I want to keep track of different aspects in my application. These aspects are reported by the client to the server. The client reports data in the following format:

AspectReport
  ClientId int, //client that reported the apsect
  AspectId int, //aspect that we got a value for
  Value string  //arbitrary string

The same aspect can be reported several times with the same or different value.

At server side I only want to keep track of unqiue values per client and aspect. Thus I need to be able to store which values have been reported, and from which client.

A normalized structure would probably look like:

Aspect
  Id
  Name

// used to store all reported values for 
// the aspect, no matter which client reported it
// (each client can report a subset of all values)
ApplicationAspectValues   
  Id
  AspectId 
  Value

// Which unique values a specific client reported
ClientAspectValues
  Id
  ClientId
  AspectId
  Value

There can be thousands of clients (our largest customer have 20 000 clients to date) that can report thousands of values per aspect for a handful of aspects.

Writes are a lot more frequent that reads. I expect a couple of hundred reported aspects per second in the long run. Reads are used at most a couple of times per day (for a client).

The aspect values will rarely be used. Only to show the reported values when analyzing the system deeper (a web app).

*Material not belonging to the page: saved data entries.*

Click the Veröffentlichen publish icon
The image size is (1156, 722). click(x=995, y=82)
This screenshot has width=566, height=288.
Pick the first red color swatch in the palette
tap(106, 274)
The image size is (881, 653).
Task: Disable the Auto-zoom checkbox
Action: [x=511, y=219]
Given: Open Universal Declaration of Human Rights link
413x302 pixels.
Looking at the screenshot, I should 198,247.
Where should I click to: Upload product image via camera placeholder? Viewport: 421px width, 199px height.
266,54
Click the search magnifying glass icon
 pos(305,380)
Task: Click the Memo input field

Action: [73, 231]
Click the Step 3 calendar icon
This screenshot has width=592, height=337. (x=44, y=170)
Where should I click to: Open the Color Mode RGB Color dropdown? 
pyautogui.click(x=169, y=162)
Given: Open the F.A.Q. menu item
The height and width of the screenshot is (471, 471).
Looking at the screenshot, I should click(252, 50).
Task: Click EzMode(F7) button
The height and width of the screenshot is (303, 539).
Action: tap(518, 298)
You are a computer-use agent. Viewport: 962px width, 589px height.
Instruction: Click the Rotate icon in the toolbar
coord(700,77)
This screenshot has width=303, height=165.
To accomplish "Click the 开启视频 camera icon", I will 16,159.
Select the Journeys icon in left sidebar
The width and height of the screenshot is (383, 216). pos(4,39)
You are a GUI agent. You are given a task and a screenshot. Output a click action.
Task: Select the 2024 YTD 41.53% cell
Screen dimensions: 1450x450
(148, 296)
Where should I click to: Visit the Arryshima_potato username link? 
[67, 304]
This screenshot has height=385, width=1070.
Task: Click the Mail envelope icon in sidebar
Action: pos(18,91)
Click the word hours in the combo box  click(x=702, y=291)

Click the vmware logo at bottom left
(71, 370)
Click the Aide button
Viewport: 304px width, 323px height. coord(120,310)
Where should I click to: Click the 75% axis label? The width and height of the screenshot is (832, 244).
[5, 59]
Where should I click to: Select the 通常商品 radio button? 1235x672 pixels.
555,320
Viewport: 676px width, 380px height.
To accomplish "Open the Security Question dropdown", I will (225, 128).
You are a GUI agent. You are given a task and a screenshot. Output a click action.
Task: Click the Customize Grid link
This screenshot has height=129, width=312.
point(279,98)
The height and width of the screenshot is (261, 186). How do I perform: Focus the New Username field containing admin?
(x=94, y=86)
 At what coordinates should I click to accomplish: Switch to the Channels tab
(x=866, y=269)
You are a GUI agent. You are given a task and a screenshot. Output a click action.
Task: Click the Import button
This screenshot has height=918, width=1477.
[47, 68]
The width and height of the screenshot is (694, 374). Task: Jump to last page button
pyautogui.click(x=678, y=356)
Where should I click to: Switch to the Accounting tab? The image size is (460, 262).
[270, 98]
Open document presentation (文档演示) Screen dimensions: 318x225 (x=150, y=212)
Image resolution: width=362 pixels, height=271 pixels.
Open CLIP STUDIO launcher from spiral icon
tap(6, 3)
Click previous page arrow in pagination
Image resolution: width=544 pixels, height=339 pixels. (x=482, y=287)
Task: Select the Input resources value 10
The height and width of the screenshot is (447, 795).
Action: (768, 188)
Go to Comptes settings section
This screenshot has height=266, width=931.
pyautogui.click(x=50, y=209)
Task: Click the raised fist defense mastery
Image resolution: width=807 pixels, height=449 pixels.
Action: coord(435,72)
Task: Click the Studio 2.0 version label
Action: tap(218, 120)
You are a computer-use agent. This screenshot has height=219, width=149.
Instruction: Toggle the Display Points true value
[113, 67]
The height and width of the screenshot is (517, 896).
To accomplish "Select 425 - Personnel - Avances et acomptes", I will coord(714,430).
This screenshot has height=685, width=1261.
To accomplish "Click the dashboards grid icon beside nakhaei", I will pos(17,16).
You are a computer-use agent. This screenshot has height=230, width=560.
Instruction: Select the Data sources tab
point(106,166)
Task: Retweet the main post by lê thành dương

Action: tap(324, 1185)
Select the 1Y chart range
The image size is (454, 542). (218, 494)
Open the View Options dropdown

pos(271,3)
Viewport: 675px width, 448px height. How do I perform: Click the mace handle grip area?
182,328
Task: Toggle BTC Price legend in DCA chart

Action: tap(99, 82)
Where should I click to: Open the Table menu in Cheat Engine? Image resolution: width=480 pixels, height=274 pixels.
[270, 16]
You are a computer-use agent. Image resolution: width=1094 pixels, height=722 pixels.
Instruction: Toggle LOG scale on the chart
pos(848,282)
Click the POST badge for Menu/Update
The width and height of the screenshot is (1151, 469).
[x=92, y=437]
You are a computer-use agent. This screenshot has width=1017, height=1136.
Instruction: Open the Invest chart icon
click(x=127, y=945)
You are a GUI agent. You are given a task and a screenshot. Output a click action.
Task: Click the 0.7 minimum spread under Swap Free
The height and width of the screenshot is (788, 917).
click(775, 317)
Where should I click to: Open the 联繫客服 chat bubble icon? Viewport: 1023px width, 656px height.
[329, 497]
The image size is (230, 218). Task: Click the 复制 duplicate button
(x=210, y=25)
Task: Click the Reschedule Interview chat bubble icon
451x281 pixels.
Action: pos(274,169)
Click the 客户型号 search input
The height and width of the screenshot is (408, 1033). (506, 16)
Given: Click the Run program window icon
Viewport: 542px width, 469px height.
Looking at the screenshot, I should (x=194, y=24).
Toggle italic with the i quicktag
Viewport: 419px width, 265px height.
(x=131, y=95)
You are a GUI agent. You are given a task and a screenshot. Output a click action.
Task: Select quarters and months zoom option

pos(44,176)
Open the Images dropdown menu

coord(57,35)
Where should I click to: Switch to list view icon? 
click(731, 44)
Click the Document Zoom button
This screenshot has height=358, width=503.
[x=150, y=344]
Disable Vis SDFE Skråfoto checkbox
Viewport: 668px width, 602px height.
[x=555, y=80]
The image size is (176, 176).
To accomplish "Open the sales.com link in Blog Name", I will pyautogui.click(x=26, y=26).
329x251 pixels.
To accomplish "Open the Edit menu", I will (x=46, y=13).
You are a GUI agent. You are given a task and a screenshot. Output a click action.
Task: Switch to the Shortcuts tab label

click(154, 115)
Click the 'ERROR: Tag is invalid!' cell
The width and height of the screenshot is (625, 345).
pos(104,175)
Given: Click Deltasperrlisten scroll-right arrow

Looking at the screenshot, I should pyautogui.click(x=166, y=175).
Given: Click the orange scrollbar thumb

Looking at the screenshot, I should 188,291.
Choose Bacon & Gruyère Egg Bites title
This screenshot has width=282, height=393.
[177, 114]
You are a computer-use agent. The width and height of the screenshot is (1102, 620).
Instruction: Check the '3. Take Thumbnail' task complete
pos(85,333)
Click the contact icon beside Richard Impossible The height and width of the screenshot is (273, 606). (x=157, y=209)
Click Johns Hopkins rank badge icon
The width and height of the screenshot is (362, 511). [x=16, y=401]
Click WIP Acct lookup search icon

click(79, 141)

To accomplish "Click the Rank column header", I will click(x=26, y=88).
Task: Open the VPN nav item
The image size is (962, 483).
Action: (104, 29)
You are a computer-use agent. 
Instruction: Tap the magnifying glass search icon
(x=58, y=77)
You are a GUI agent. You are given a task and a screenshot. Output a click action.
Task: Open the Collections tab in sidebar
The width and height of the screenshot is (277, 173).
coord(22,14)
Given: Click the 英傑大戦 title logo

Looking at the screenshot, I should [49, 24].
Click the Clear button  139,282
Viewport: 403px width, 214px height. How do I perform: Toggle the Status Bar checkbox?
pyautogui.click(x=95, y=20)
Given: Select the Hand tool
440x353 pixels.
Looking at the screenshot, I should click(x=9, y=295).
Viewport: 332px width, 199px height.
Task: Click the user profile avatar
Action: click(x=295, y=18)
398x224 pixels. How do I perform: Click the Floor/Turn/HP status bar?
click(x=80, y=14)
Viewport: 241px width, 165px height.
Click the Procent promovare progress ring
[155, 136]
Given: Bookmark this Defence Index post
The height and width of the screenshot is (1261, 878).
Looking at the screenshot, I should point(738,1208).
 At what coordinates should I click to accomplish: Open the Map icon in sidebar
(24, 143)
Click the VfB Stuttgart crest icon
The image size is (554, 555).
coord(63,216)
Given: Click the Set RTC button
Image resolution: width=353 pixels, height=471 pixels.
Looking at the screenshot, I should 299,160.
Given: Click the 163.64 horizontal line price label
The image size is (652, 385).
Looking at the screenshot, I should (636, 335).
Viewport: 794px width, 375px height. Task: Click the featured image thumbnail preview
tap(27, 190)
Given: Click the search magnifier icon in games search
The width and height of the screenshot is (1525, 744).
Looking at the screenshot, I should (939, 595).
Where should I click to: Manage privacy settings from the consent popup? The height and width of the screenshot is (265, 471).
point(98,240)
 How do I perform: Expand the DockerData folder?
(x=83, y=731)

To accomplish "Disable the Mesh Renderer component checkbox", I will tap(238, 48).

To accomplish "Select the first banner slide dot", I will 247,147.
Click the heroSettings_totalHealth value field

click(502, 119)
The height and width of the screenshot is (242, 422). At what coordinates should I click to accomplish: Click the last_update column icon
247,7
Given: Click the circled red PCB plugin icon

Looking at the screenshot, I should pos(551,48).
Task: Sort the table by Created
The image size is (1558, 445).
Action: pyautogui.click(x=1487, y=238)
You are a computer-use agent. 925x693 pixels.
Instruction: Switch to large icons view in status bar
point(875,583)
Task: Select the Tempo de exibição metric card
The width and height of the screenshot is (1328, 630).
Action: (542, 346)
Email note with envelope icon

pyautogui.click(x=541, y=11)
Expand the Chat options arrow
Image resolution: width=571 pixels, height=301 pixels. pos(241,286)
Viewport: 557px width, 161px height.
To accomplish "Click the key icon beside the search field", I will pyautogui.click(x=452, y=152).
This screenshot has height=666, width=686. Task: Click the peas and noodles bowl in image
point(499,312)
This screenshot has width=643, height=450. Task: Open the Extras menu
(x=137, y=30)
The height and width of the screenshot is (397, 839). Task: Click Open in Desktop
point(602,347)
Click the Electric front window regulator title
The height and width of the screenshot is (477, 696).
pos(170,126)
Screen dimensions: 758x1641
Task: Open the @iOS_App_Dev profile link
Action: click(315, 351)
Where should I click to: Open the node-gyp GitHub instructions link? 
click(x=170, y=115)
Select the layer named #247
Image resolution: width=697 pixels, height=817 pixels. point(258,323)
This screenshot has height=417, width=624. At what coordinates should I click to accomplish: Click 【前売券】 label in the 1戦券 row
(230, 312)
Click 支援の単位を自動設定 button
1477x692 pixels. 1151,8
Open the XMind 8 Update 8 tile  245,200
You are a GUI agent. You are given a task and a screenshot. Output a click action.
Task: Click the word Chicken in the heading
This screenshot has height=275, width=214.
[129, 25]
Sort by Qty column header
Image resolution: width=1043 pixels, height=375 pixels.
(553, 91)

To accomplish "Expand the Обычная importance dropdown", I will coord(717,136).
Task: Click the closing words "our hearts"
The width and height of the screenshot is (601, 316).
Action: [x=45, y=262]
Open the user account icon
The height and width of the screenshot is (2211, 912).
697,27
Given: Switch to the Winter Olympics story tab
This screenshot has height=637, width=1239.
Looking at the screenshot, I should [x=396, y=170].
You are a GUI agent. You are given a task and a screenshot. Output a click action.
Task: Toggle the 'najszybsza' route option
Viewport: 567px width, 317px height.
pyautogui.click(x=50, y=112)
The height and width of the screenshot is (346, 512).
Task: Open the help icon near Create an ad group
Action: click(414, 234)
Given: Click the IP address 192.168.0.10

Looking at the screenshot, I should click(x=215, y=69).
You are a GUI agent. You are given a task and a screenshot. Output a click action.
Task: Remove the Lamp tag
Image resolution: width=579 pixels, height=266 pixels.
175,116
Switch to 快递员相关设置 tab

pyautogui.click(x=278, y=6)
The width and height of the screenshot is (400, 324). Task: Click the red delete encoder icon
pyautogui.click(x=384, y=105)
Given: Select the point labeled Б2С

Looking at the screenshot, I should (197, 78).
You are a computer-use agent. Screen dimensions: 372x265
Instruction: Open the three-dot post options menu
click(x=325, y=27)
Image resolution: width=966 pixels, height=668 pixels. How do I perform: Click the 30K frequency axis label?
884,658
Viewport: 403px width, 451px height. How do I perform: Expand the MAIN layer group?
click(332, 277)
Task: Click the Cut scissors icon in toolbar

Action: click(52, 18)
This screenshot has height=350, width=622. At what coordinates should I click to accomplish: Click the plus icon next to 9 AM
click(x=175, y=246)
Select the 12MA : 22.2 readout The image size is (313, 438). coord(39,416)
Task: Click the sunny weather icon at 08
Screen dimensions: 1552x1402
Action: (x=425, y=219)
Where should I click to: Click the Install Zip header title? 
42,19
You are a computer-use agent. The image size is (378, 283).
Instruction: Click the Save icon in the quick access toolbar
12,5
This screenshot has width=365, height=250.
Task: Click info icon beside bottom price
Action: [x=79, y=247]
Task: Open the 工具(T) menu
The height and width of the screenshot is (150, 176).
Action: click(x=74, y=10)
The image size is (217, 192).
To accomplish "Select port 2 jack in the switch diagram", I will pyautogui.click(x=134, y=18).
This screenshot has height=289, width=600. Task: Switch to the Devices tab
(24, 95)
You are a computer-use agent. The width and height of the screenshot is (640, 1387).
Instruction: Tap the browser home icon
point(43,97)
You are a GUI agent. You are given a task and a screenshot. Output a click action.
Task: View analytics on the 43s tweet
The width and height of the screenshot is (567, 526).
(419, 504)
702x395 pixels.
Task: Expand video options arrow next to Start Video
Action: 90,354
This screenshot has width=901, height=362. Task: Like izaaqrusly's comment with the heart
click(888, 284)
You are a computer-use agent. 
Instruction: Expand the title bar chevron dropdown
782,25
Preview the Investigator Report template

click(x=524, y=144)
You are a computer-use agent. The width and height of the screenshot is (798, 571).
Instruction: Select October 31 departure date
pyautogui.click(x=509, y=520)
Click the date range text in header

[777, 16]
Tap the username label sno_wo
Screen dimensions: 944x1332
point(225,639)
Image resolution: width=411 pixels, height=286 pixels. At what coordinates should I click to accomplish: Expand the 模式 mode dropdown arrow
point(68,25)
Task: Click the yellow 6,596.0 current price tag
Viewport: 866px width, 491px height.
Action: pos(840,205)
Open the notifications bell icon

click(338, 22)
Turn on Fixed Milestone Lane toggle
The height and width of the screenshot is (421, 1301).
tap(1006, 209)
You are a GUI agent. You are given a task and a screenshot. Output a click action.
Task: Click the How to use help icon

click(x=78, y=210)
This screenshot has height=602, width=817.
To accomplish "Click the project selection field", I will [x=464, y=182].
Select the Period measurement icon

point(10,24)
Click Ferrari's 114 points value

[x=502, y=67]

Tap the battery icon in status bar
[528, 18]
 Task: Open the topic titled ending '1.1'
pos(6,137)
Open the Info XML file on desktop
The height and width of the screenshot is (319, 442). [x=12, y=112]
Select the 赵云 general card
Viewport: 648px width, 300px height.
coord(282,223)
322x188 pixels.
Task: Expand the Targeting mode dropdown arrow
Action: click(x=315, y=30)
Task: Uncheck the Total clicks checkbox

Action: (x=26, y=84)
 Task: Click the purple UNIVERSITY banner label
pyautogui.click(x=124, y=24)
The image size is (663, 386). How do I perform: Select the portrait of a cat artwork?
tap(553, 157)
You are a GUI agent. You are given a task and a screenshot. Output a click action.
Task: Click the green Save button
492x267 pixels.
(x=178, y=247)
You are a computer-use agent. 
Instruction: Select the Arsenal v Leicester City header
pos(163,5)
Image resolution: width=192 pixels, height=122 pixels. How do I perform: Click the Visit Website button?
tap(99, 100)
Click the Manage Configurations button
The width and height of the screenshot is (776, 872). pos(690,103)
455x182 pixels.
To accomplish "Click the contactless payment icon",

Instead, the values are typically used to calculate the percentage of values reported for each aspect and client (ClientValues.Count / ApplicationValues.Count) and to make sure that only unique values are stored .

Following 3NF would mean that several rows are both queried and updated each time a new aspect is received which seems a bit inefficient.

Are there a better design that allows:

  • Optimized writes
  • Making sure that only unique values are stored
  • Allows all values for a client/aspect to be occasionally retrieved (to be displayed to the user).

My naive implementation is to do the duplicate check in code and then store a gzipped comma separated string with all values in a column in ApplicationAspectValues and ClientAspectValues along with a Counter field.

Like this:

ClientAspectValues
  Id
  ClientId
  AspectId
  NumberOfUniqueValues
  Values

In that way there is only one row used to check for duplicates and to update reported values. And for most read scenarios the values are never fetched.

I'm certain that there are much better solutions?

This question is posted here since a solution combining code and db is perfectly fine

(we have several other features in our product that write to the DB at the same frequency, the optimization isn't just to accommodate this feature but for the complete picture)


Solution

  • I would use your 3NF design, but use table ClientAspectValue to store all new writes.

    Then, I'd create a batch that would regularly read ClientAspectValue , get the unique values, and store them into a dedicated table - ClientAspectUniqueValues.